オバマ氏が下した決断で最も議論の的となるのは、イラクとアフガニスタンからの撤退である。ジョン・マケイン上院議員はアメリカが一方的にイラクから撤退したと述べている。マケイン氏は、オバマ政権は米軍の存在によってイラクの治安と政治安定への保証をもたらすことを拒絶したと批判する。またアフガニスタンからの米軍撤退によって一層混乱が深まると指摘する。アメリカの安全保障の傘が保証されないとなると、アフガにスタンの指導者達は反米的な近隣諸国やテロリストとの宥和への誘惑にかられるかも知れない。これが究極的にはこの地域でアメリカの敵を勢いづけてしまいかねない(“John McCain on Iraq: Losing the peace”; AEI Interview; December 22, 2011)。中東でのアメリカの役割を語るうえでイランを忘れてはならない。カナダのスティーブン・ハーパー首相はホルムズ海峡での緊張をめぐって、世界への最大の脅威となったイランにはロシアと中国をも含めた国際社会が断固とした対応をすべきだと訴えた(“Iran is the ‘world’s most serious threat to international peace’: Stephen Harper”; National Post; January 5, 2012)。イランの脅威に対処するには、アラブ首長国連邦にバンカーバスター弾を供給するだけではとても充分とは言えない。米軍撤退後の力の真空を中国が埋めかねない。さらに重要なことに、アジア同盟諸国の経済は中東からの石油輸入に依存している。よってアジア回帰はアジア太平洋地域の平和と繁栄を保証しないのである。

オバマ戦略への国際的な反応にも言及したい。オバマ氏が中東とヨーロッパから兵力を削減したことで両地域に懸念が広がっているが、オーストラリアはアジア回帰を歓迎している。費用対効果が高く、小規模で迅速で柔軟な軍事力という考えは特に目新しいものではない。ドナルド・ラムズフェルド元国防長官が主導したように、米軍の構造改革は冷戦後の重要政策課題である。問題は、オバマ政権の軍備削減があまりに急激なことである “World reacts to Obama's new military focus on Asia”; Christian Science Monitor; January 6, 2012)。ロバート・ゲーツ前国防長官が退任演説で明言したように、全世界での作戦要求を満たすためには軍事力の規模は維持されねばならない。オバマ氏によるアジア回帰は、中国の政策形成者達の間で警戒感を強め、南シナ海が米中の地政学的競合の最重要地域となっている(“China stays cool as new US defense strategy targets Asia”; Christian Science Monitor; January 6, 2012)。

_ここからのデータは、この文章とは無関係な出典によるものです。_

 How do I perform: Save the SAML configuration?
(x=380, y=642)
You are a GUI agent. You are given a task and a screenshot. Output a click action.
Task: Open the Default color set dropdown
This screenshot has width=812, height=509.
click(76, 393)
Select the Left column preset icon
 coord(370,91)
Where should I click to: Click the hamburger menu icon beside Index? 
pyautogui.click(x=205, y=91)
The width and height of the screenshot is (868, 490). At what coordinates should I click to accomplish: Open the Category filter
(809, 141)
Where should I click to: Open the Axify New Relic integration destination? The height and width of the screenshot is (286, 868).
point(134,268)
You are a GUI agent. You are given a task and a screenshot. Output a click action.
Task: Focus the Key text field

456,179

中国の拡張主義への警戒を強めることは間違いではない。しかし中国の野心を食い止めるのはアジアへの相対的な重視ではなく、アメリカの総合的な軍事力である。確かにオバマ氏が言う通り、同盟国も自らの国防力を強化せねばならない。しかしF35戦闘機をめぐる現在の混乱が示すように、オバマ政権の国防政策は支離滅裂になっている。新型ステルス戦闘機が入手できないとあっては、同盟国はどのように自助努力すべきなのだろうか? さらに重要なことに、オバマ大統領は世界政治の基本構造とアメリカの役割について理解していないように思われる。ブルッキングス研究所のロバート・ケーガン上級研究員は、政策形成者達がグローバル化、アジアの台頭、欧米の衰退、イデオロギー競合の終焉などの新しい傾向に目を奪われ過ぎだと指摘する。しかし国際社会が現在かかえる課題の殆どは、長年にわたって関わってきたものであると言う。民主国家と専制国家の衝突は強まり、中東、北朝鮮、ミャンマーへの民主主義の拡大は今年の重要課題となろう。イラクとアフガニスタンでの長年にわたる戦争によってアメリカ外交に「非軍事化」の心理が働くようになったかも知れないが、ケーガン氏はハードパワーの保護なくしてソフトパワーは働かないと主張する。リビア紛争では西側多国籍軍が民間人の安全を守った。またBRICSにトルコを加えたどの国も、アメリカとヨーロッパのように国際公共財を提供できないとも論評している(“New Year, old problems”; Washington Post; January 6, 2011)。ケーガン氏が述べている点は重要である。現在のヨーロッパ金融危機で問題解決の提言ができる新興諸国は皆無で、自分達の輸出市場の喪失を懸念しているだけの有様である。今年頭に公表されたオバマ戦略は一般に考えられている国際政治の変化にあまりに受動的に対応するのみで、F35のケースに見られるように支離滅裂なものになっている。マケイン上院議員が述べるように、必要な軍事力を削減する前に無駄な支出は見直されねばならない。オバマ氏の『アジア回帰』はアジアでのアメリカのプレゼンスの強化につながらないばかりか、国際安全保障でのアメリカの影響力を低下させるだけである。共和党は議会でこの戦略を修正できるのだろうか?オバマ氏の対立候補達は、新国防戦略を大統領選挙でどのように議論してゆくのだろうか?